SET TRANSACTION PRIORITY HIGH;

Use case: Make OLTP transactions 10x less likely to abort than background analytics jobs by assigning higher priorities.

Deadlock Freedom

From the design document:

Priorities avoid starvation for arbitrarily long transactions and always pick a winner from between contending transactions (no mutual aborts).

How it works:

Each conflict has a winner (higher priority)
Loser increases priority on retry
Eventually, retrying transaction has highest priority
Guaranteed progress

Transaction Coordinator

Gateway Role

From docs/design.md:

Transactions are managed by the client proxy (or gateway in SQL Azure parlance). Unlike in Spanner, writes are not buffered but are sent directly to all implicated ranges.

Responsibilities:

Track transaction state
Send writes to appropriate ranges
Heartbeat transaction record
Resolve intents on commit/abort
Handle transaction restarts

Implementation: pkg/kv/kvclient/kvcoord/txn_coord_sender.go

Transaction Heartbeats

Transactions must periodically heartbeat their transaction record to prove they’re still alive. Default interval: 5 seconds.

Purpose:

Detect abandoned transactions
Allow cleanup of orphaned intents
Prevent blocking on dead transactions

If heartbeat stops:

Other transactions can abort the abandoned transaction
Intents cleaned up on encounter
Range remains available

From the design document:

Transactions encountered by readers or writers with dangling intents which haven’t been heartbeat within the required interval are aborted.

Write Intents

Intent Structure

Intents are MVCC values with metadata:

Physical Storage:

Key: /users/1/name
MVCC Timestamp: 100
Value: {
  Data: "Alice"
  Metadata: {
    IntentFlag: true
    TxnID: "550e8400-e29b-41d4-a716-446655440000"
    TxnTimestamp: 100
    TxnPriority: 0.8
  }
}

Intent Resolution

After commit:

// Simplified intent resolution
for each intent in transaction {
    if txn.Status == COMMITTED {
        // Remove intent metadata, keep value
        resolveIntent(intent.Key, COMMITTED)
    } else {
        // Remove intent entirely
        resolveIntent(intent.Key, ABORTED)

** Objective a **
In the listing, reproduce verbatim the stretch from the line containing "The image size" through the line containing "Looking at the", leaving out the pictures.

** Records for the task **

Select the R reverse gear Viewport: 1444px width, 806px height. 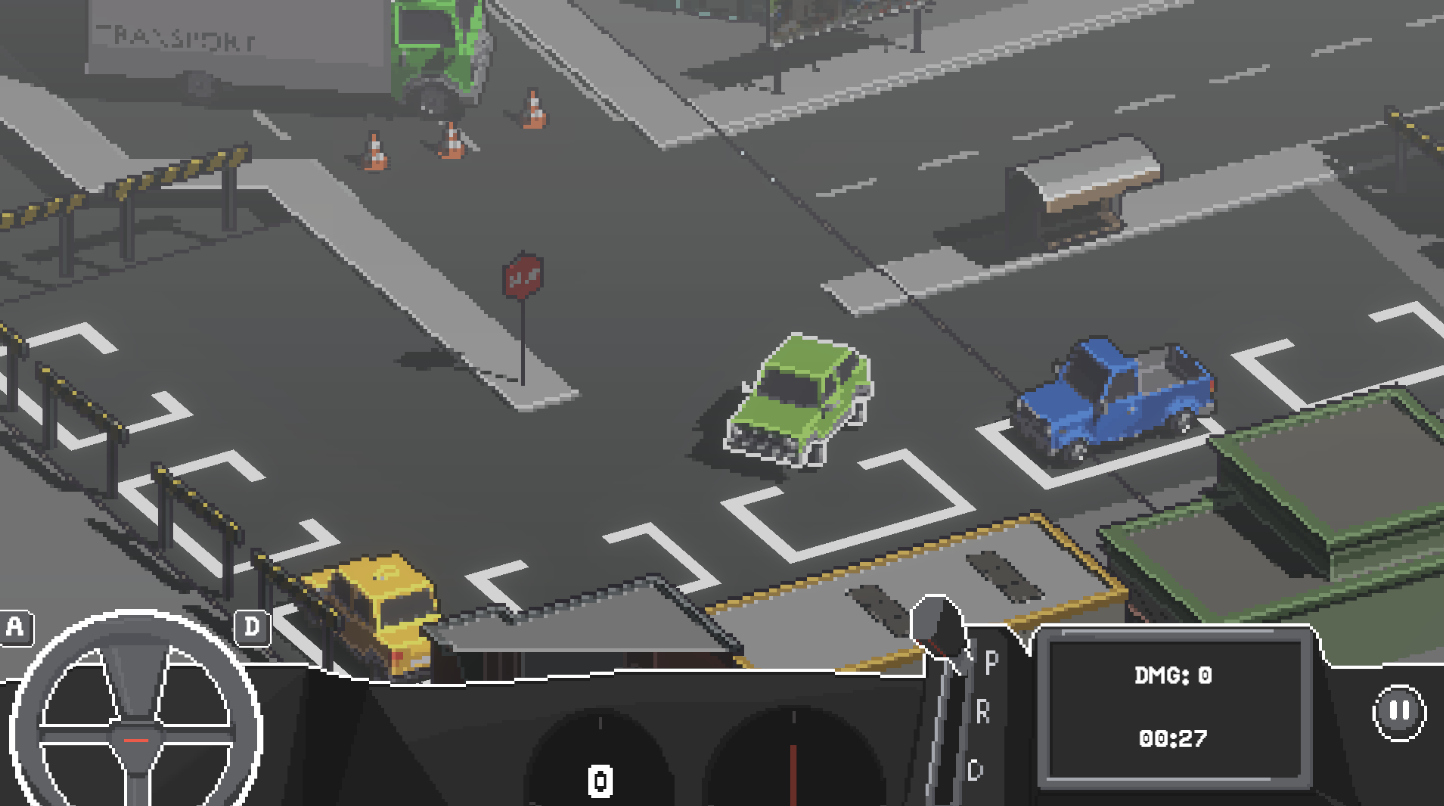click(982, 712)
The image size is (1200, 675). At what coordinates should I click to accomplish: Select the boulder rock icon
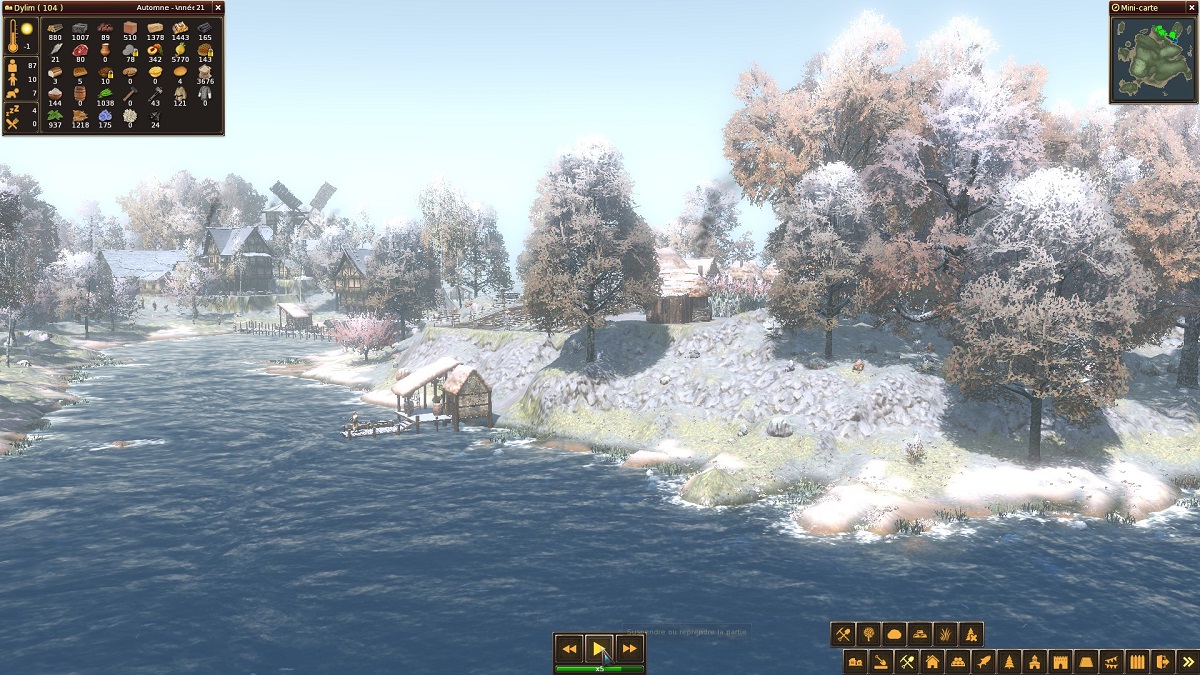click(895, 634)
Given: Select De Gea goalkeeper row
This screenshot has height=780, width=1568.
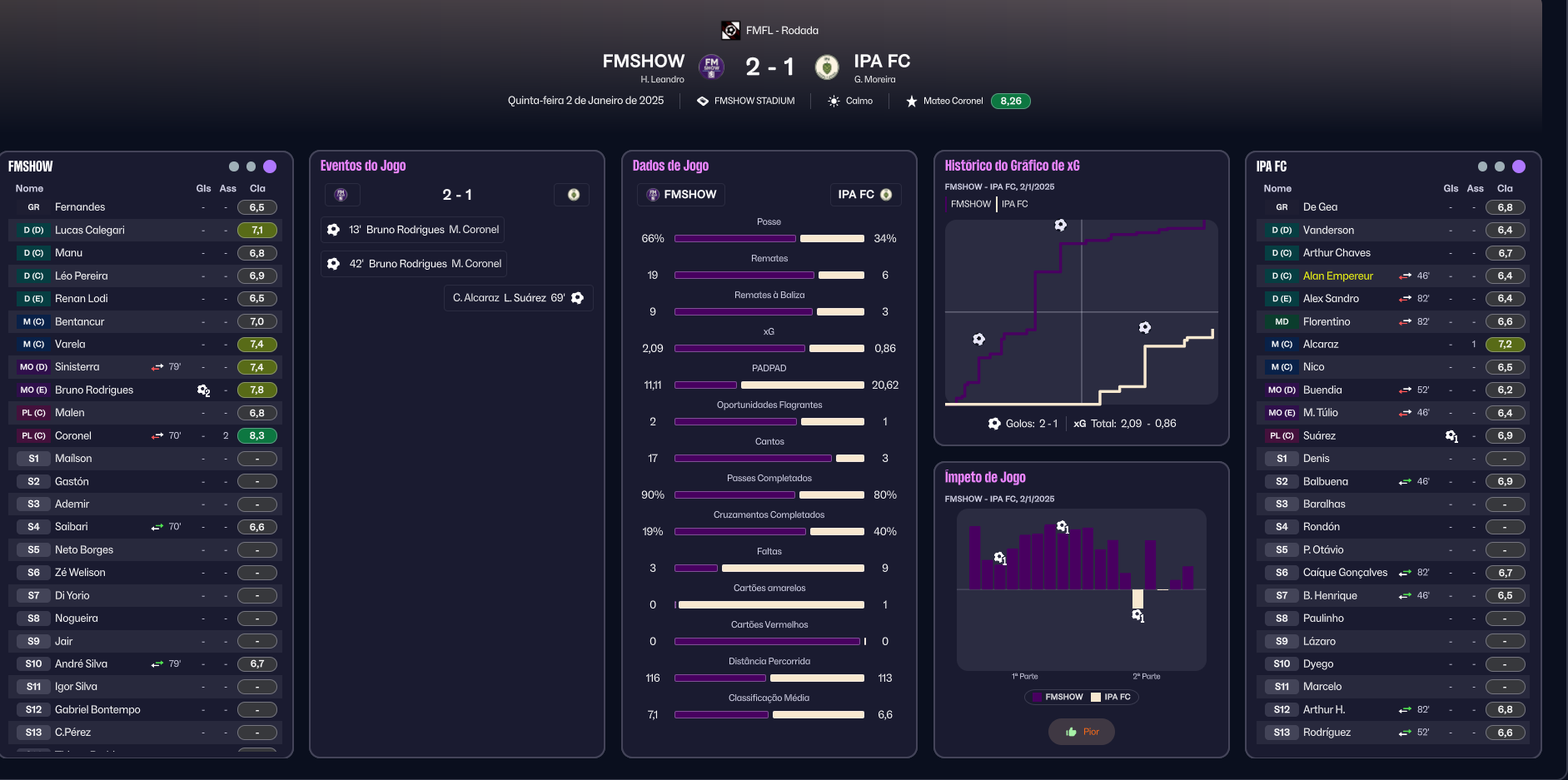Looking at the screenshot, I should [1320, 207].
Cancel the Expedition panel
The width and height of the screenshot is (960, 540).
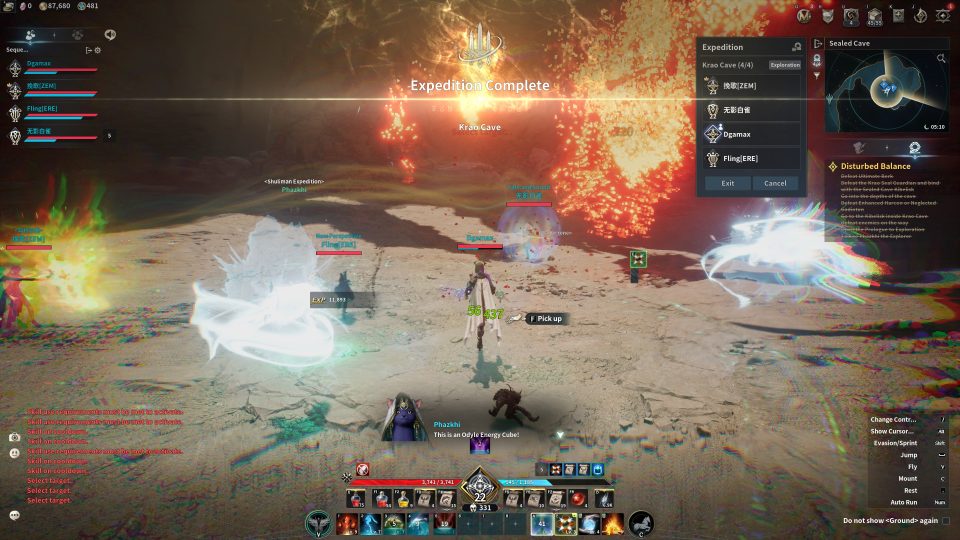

** Objective b **
Continue the text on transaction handling from the point where it stops.

** Written reply a **
The image size is (1200, 675). At what coordinates should I click to accomplish: Select the boulder rock icon
click(895, 634)
Given: Select De Gea goalkeeper row
This screenshot has height=780, width=1568.
Looking at the screenshot, I should [1320, 207].

** Written reply b **
    }
}

Opportunistic Resolution

Intents resolved in multiple ways:

Async resolution: Gateway resolves after commit
On encounter: Other transactions resolve when found
GC process: Periodic cleanup of abandoned intents
Intent resolution queue: Background processing

Distributed Transactions

Single-Range Transactions

Write intent to range
Write transaction record to same range
Commit transaction record via Raft
Resolve intent

All operations in one Raft group - simple and fast

Multi-Range Transactions

Transaction touches ranges A, B, C:

1. Write intents to A, B, C in parallel
2. Write txn record to range A
3. Commit txn record in A via Raft
4. Resolve intents in A, B, C (async)

Intents in B and C reference txn record in A

Commit is atomic: once transaction record committed in one range, entire transaction is committed even if intent resolution incomplete.

Serializable vs. Strict Serializable

From docs/design.md:

Serializability (Default)

CockroachDB guarantees serializability:

Transactions appear to execute in some serial order
No anomalies (dirty read, write skew, etc.)
Does not guarantee real-time ordering

Strict Serializability (Linearizability)

Causality Tokens

Optional feature for strict serializability:

// Transaction 1
txn1.Commit()
token := txn1.GetCommitToken()

// Transaction 2 (causally after txn1)
txn2.SetCausalityToken(token)
txn2.Commit()
// Guaranteed: txn2.timestamp > txn1.timestamp

Ensures causally-related transactions get increasing timestamps.

Commit Wait (Future)

Spanner-style commit wait:

1. Commit transaction at timestamp T
2. Wait for: now() > T + max_clock_offset
3. Return to client

Guarantees: All future reads see committed data
Cost: Added latency equal to max clock offset

Performance Characteristics

Advantages

Low Latency

Single-round commit for non-contentious transactions

High Concurrency

Reads never block writes, writes fail fast

No Deadlocks

Priorities ensure progress without deadlock detection

Scalable

No global lock manager, fully distributed

Trade-offs

Abort Rate: High contention causes more transaction restarts than 2PL.Uncertainty Restarts: Clock uncertainty can cause restarts on cross-datacenter reads.Intent Cleanup: Abandoned transactions leave intents that slow subsequent operations.

Example: Bank Transfer

BEGIN;
  -- Read balances (establishes read timestamps)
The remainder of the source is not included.